To do —
Where a line in the listing below holds the word "agent", count that line; give the total alone.

··········

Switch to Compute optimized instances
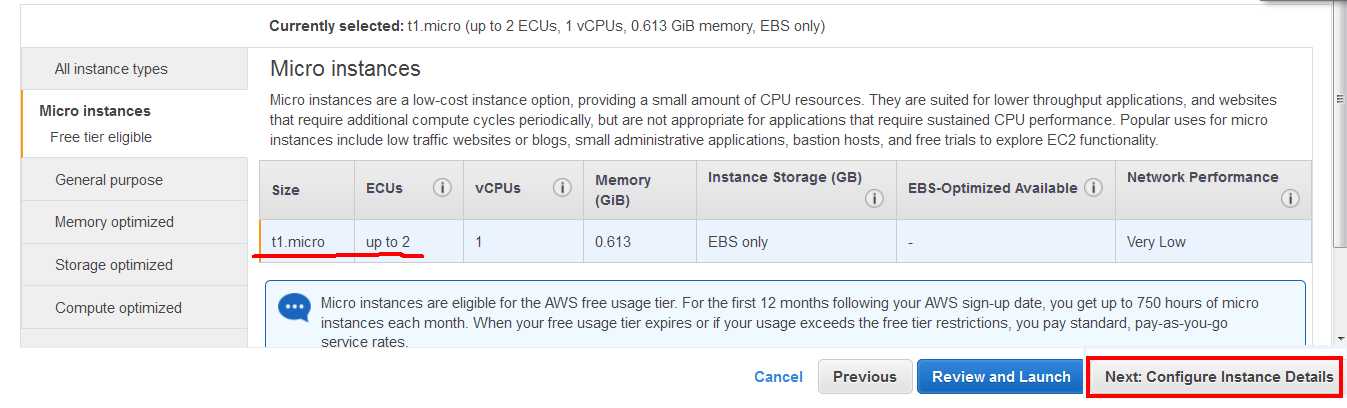The width and height of the screenshot is (1347, 408). pos(133,308)
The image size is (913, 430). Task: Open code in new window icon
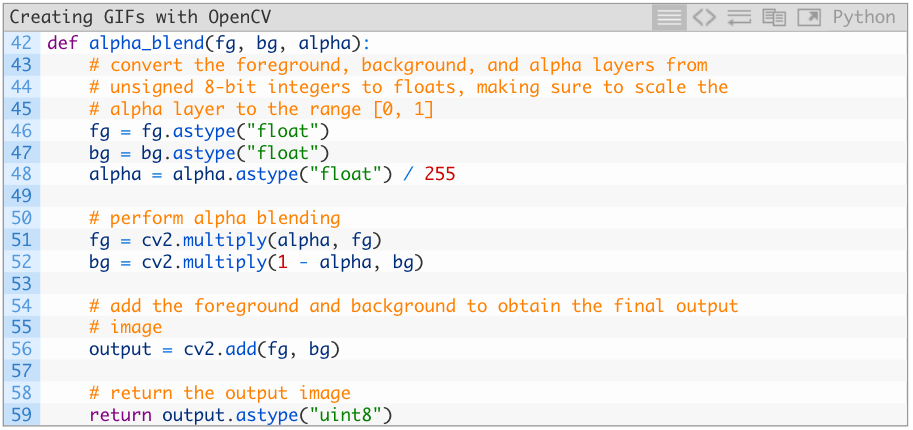coord(808,17)
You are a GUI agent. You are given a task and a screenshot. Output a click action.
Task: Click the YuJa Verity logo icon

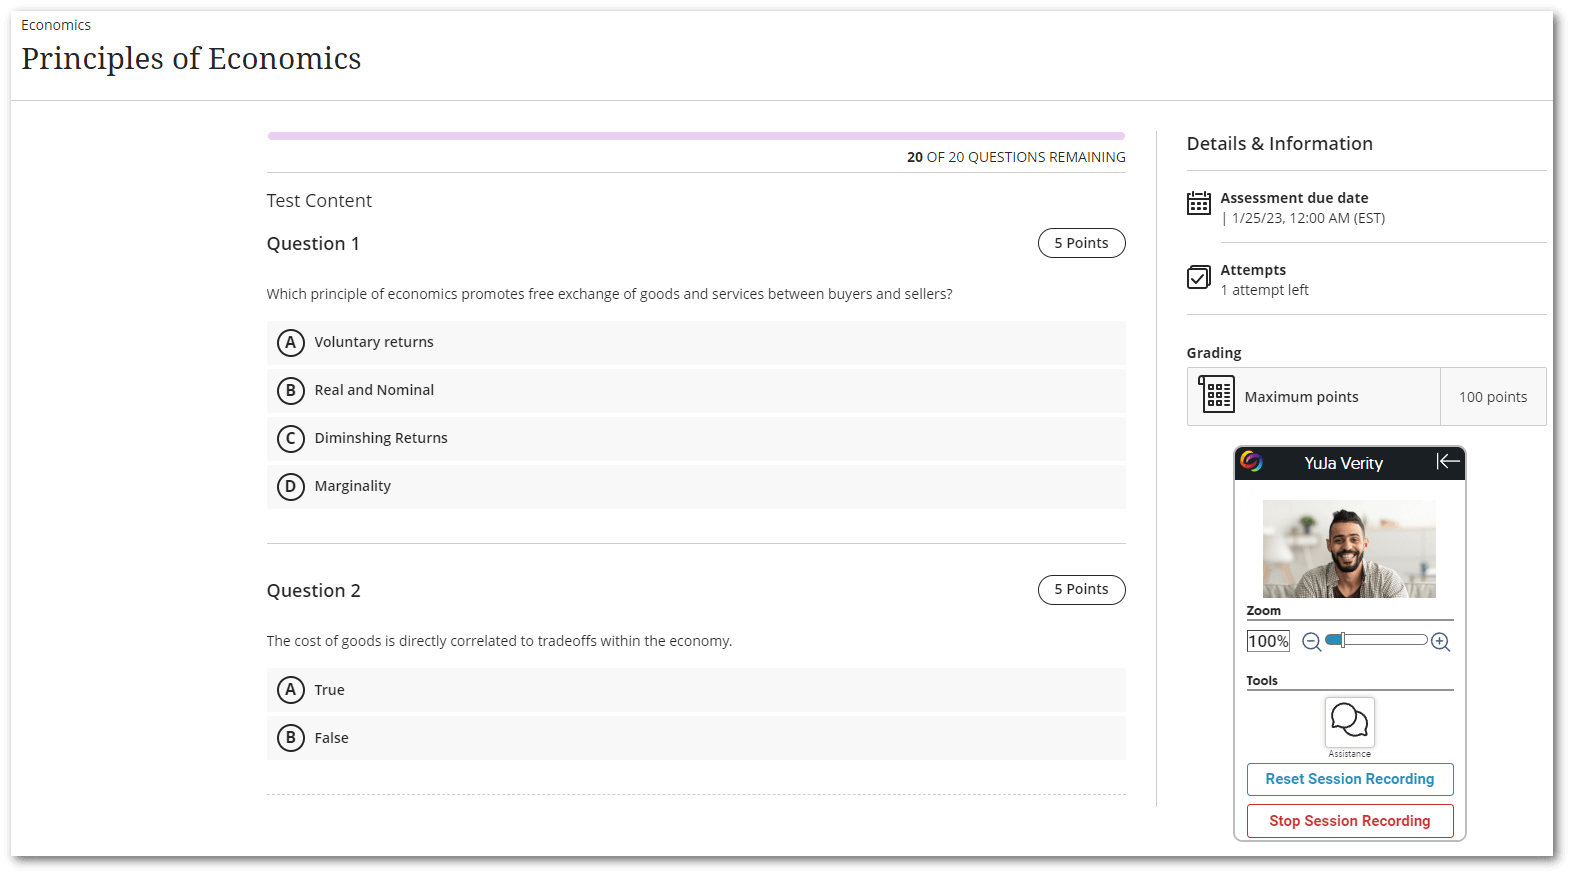tap(1251, 461)
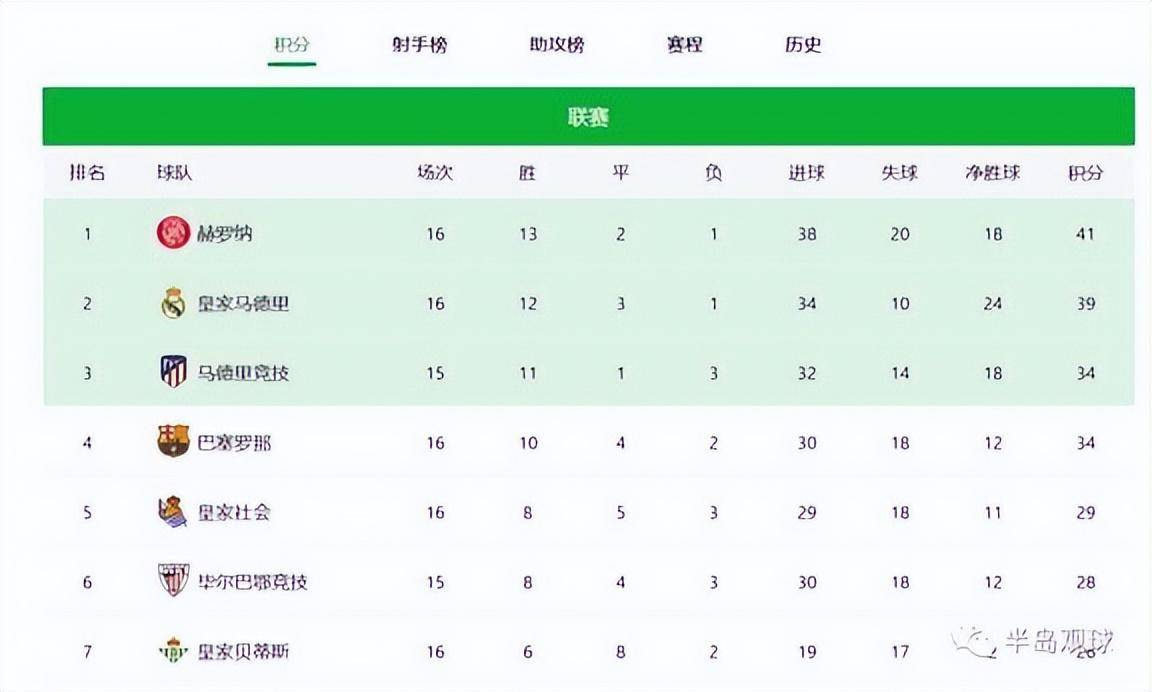The width and height of the screenshot is (1152, 692).
Task: Sort by the 净胜球 goal difference header
Action: pyautogui.click(x=993, y=172)
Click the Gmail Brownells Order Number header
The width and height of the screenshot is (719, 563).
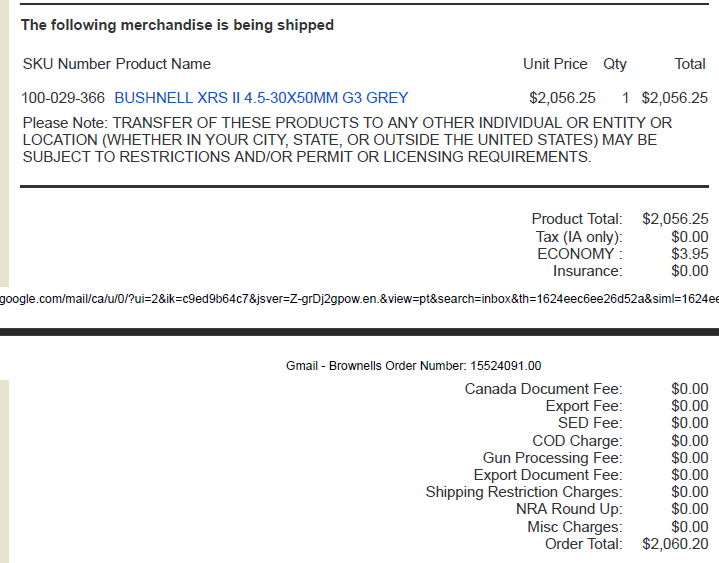413,366
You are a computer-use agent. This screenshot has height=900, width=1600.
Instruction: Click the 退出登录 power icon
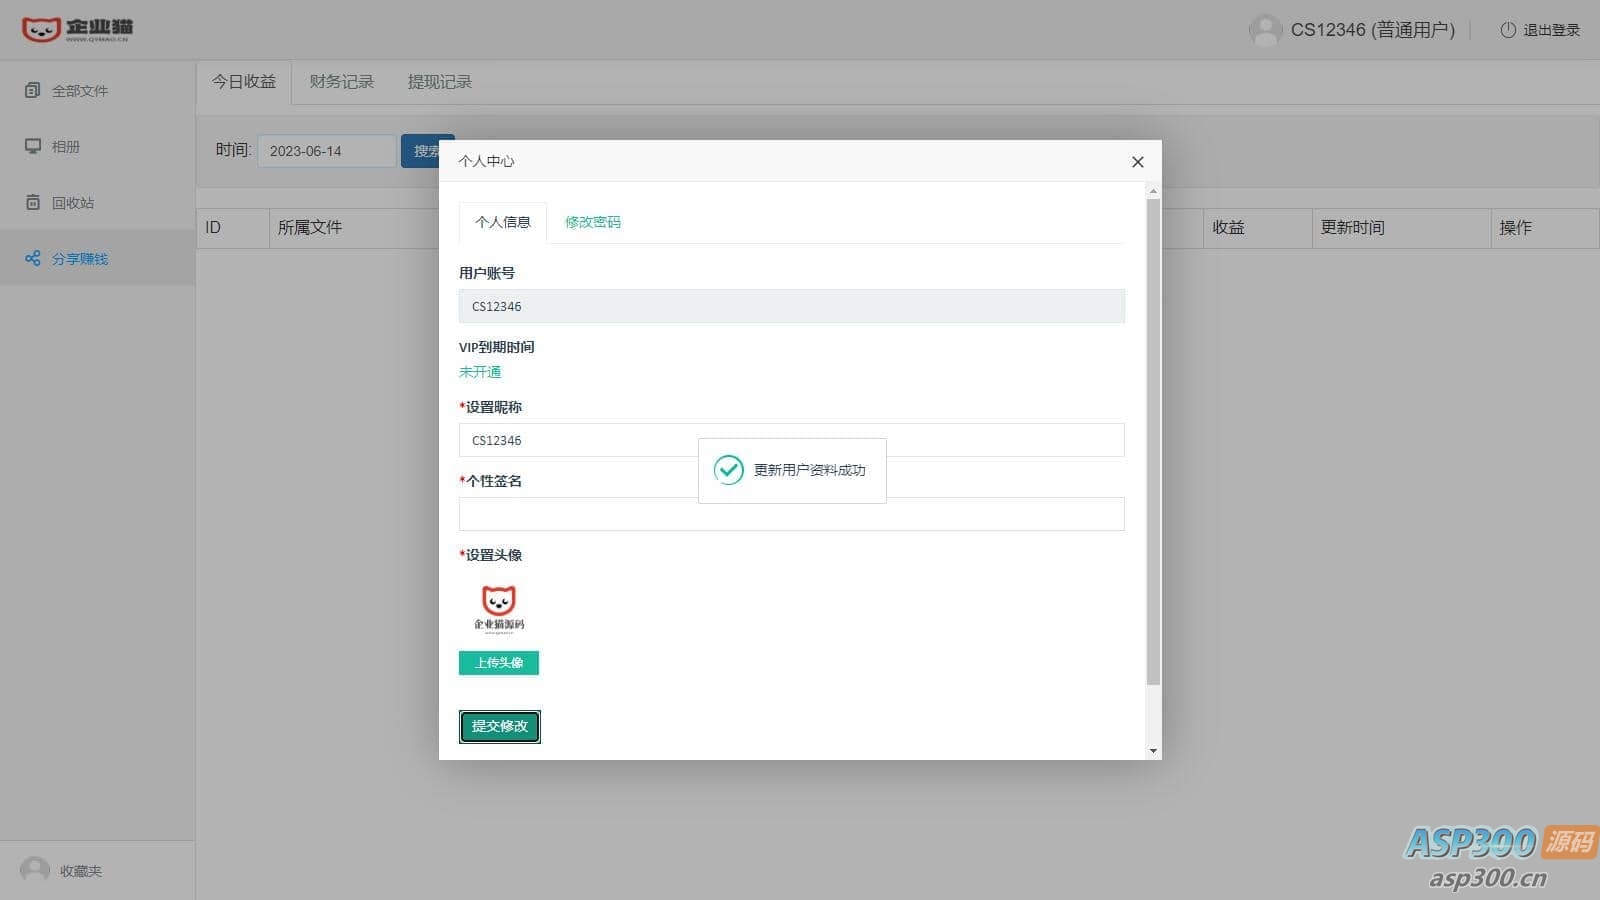[1507, 30]
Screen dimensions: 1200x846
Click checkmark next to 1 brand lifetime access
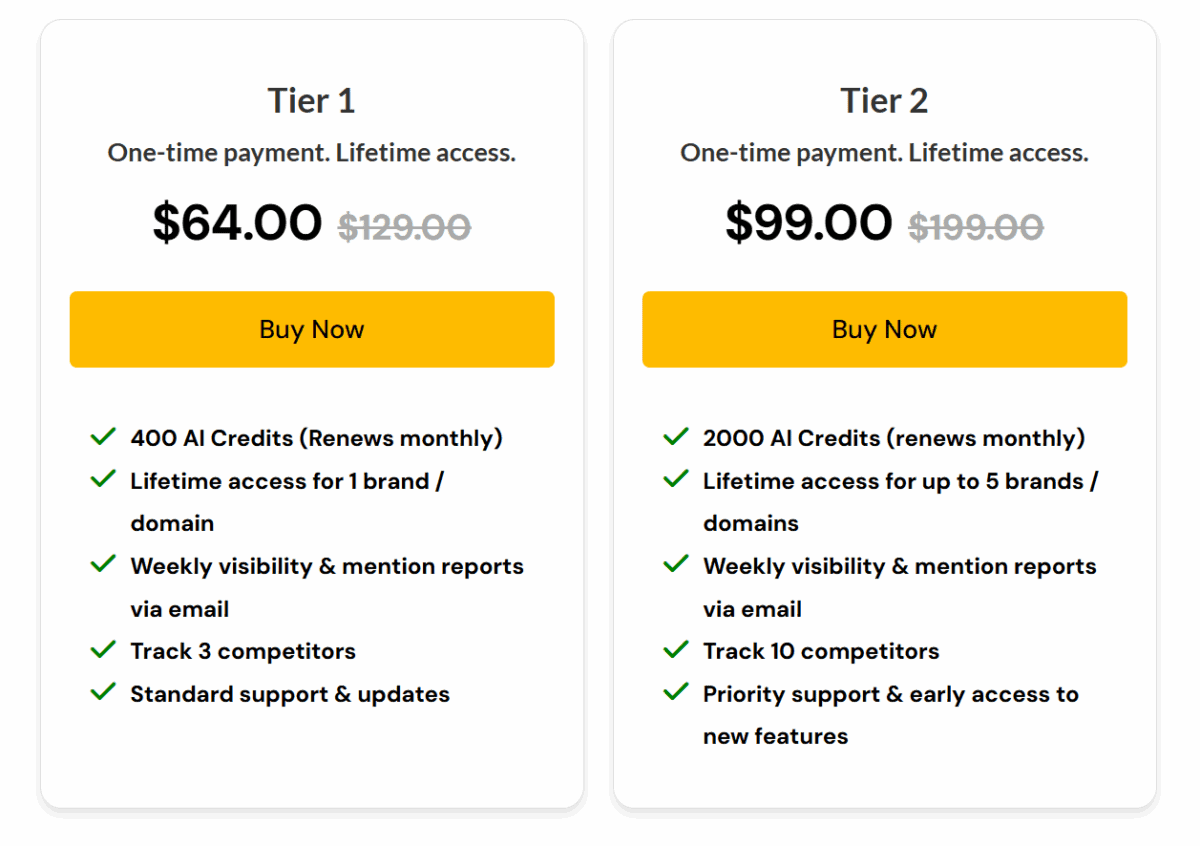point(103,480)
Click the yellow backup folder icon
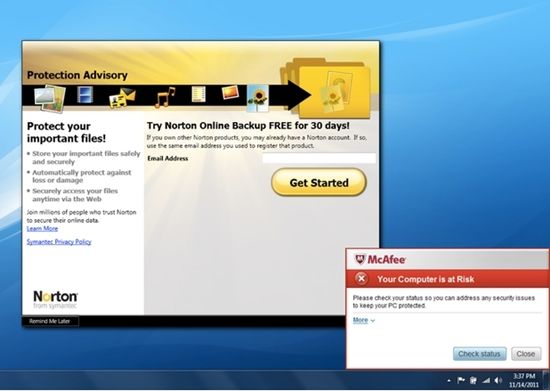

··········

Answer to this problem —
2